> _REQUIRED TASK_: Echo back everything from the line containing "Click the ellipsis menu on Read card" down to the line containing "click(1124, 675)", exactly as those lines stand, and nothing else.

> _INFORMATION SHOWN_:
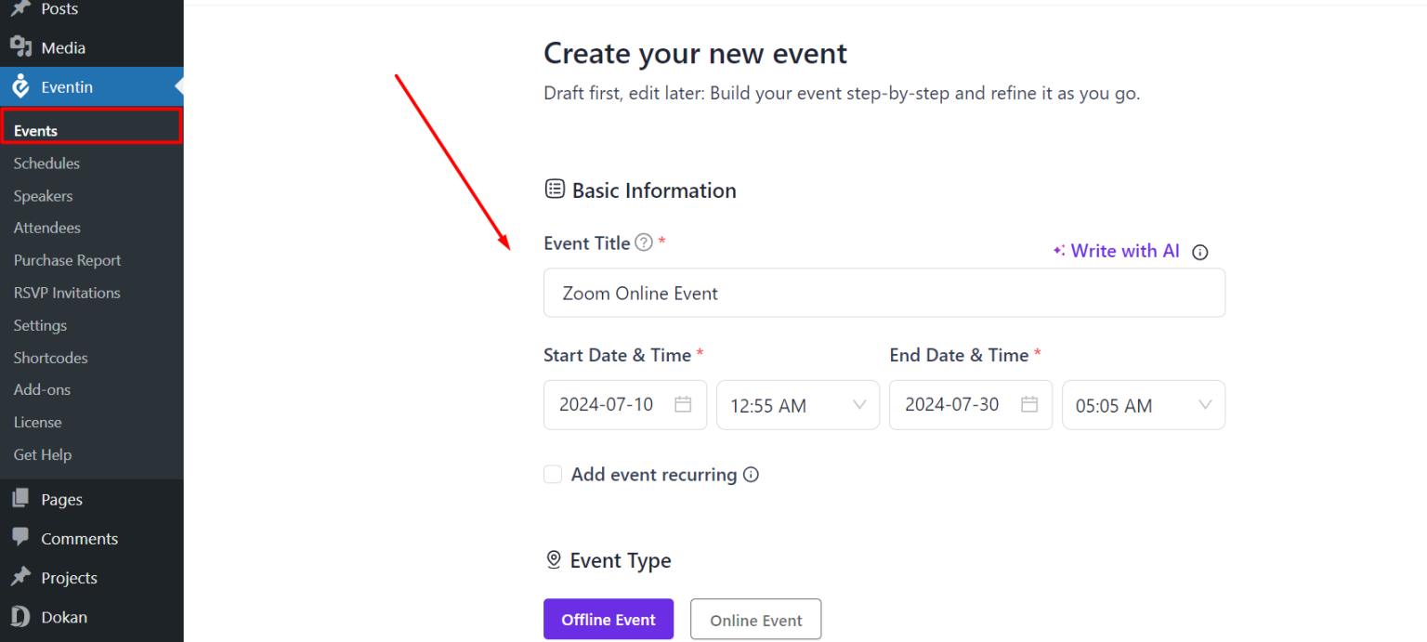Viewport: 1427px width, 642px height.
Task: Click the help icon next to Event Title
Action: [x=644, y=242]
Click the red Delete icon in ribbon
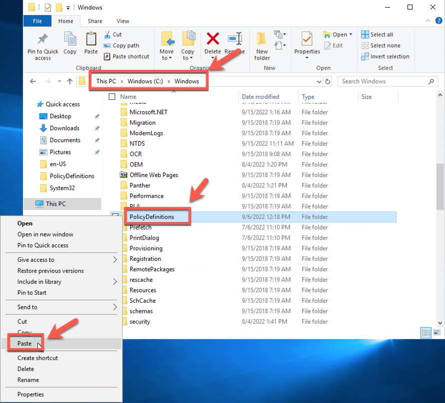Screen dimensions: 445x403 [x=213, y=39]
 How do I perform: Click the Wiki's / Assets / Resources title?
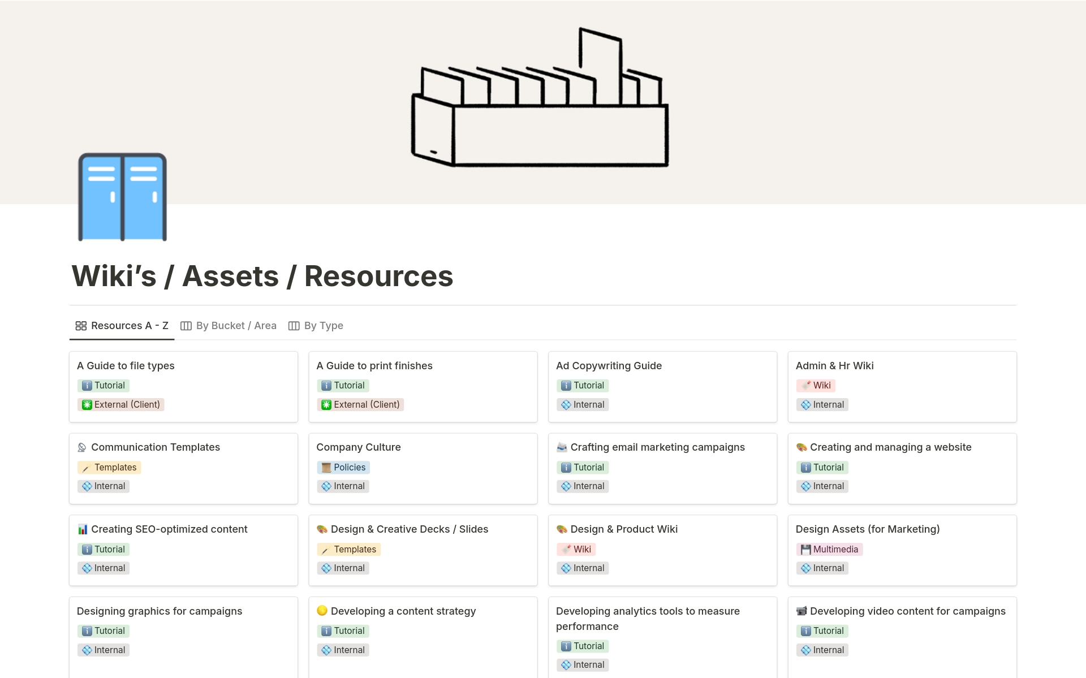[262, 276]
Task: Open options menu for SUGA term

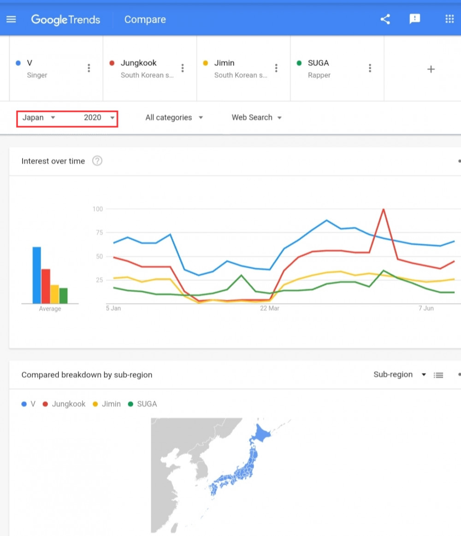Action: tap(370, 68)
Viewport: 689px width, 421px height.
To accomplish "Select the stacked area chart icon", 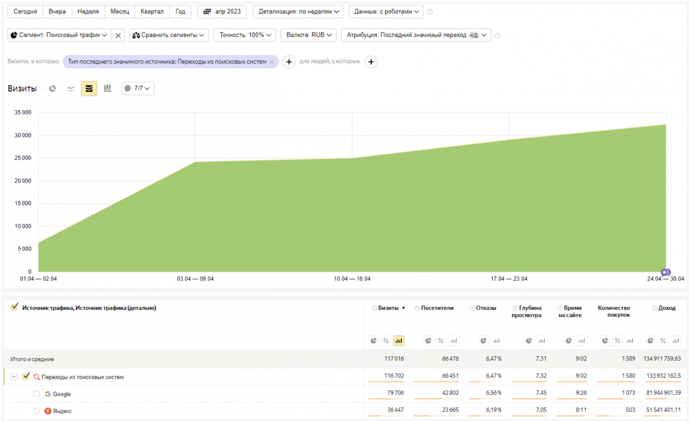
---
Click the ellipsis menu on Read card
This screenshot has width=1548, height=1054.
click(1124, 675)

> _PROBLEM SOLUTION_:
Click the ellipsis menu on Read card
This screenshot has width=1548, height=1054.
click(1124, 675)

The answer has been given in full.